[Opening DATA LISTING section]

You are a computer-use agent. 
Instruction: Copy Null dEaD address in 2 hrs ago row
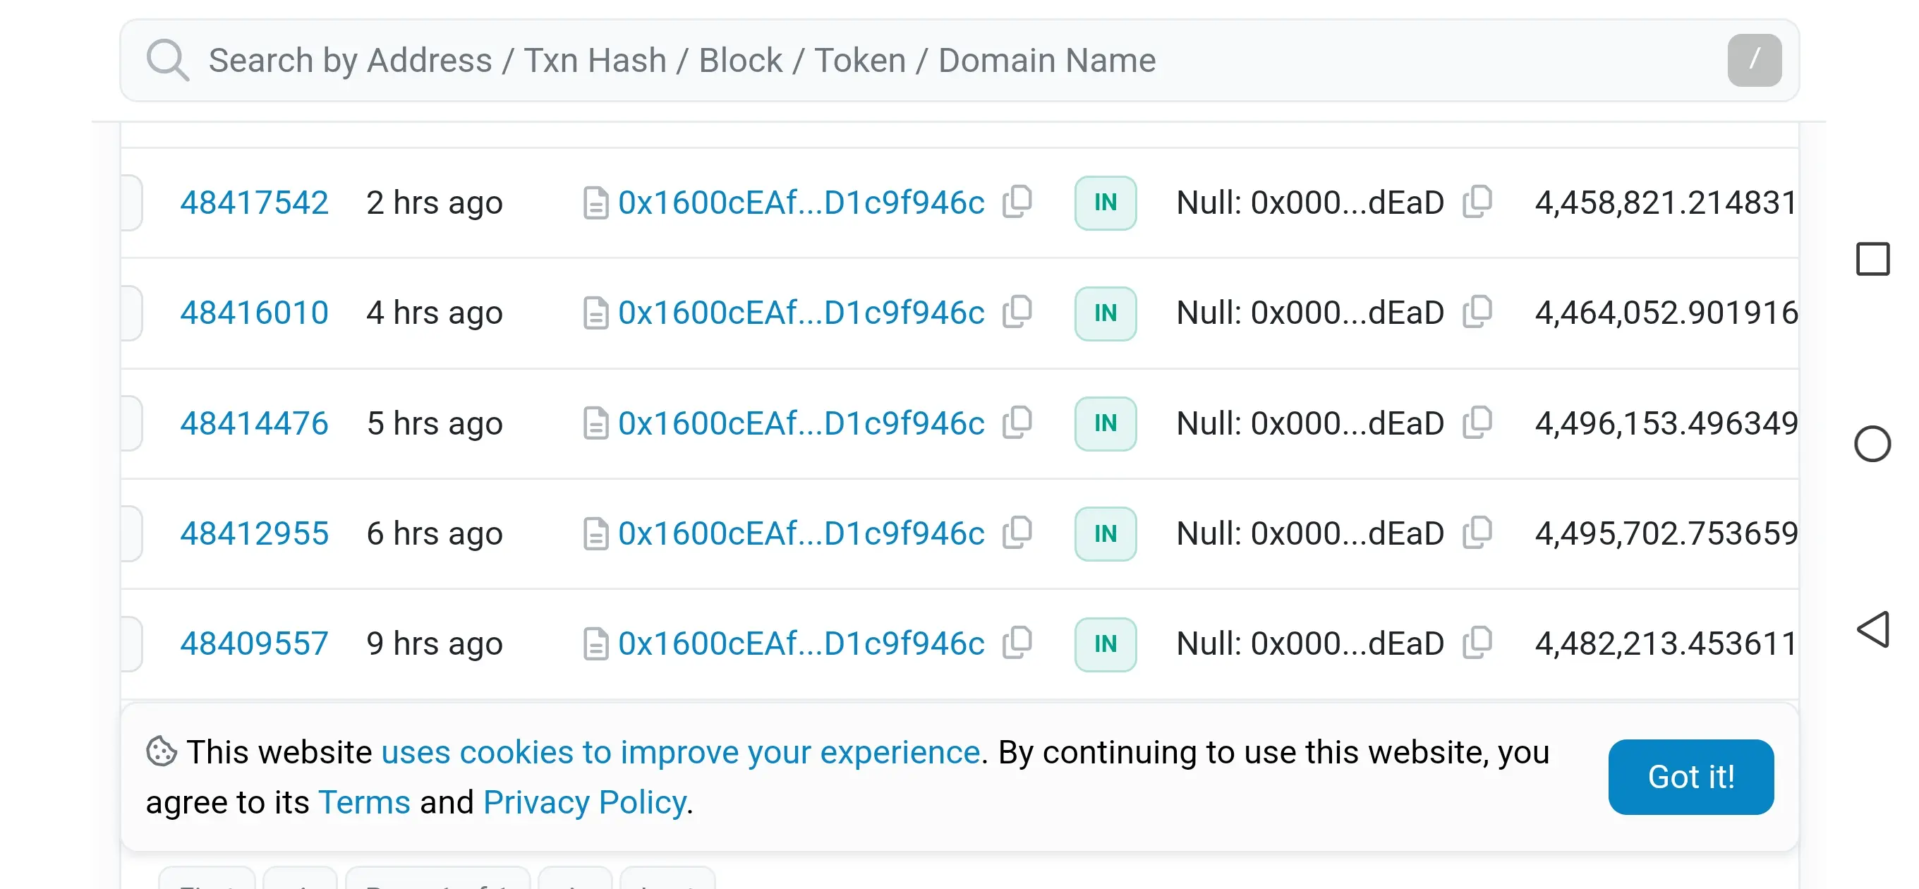click(1476, 201)
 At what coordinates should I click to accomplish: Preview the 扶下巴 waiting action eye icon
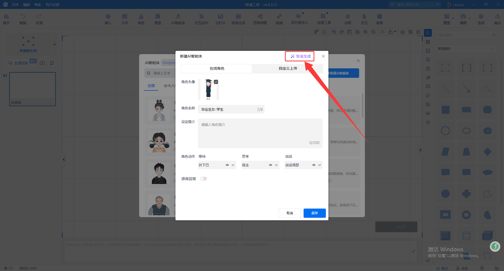click(x=227, y=165)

[Closing DATA LISTING section]

▶ **PROBLEM TO WORK ON**: Give back each line above exactly, with pictures dropped.

▶ **COMPLETED EXERCISE**:
You are a computer-use agent. 
Instruction: Copy Null dEaD address in 2 hrs ago row
click(1476, 201)
 At what coordinates should I click to accomplish: Preview the 扶下巴 waiting action eye icon
click(x=227, y=165)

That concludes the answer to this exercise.